## TASK OBJECTIVE:
Report only how many lines below include "icon".

## AVAILABLE DATA:
===============

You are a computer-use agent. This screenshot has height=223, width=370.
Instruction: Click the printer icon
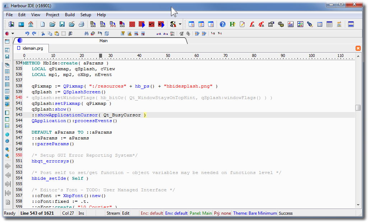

===============

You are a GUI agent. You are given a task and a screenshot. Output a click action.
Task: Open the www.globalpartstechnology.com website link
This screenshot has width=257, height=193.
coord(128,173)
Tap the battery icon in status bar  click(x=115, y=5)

===============

## EXPECTED ANSWER:
2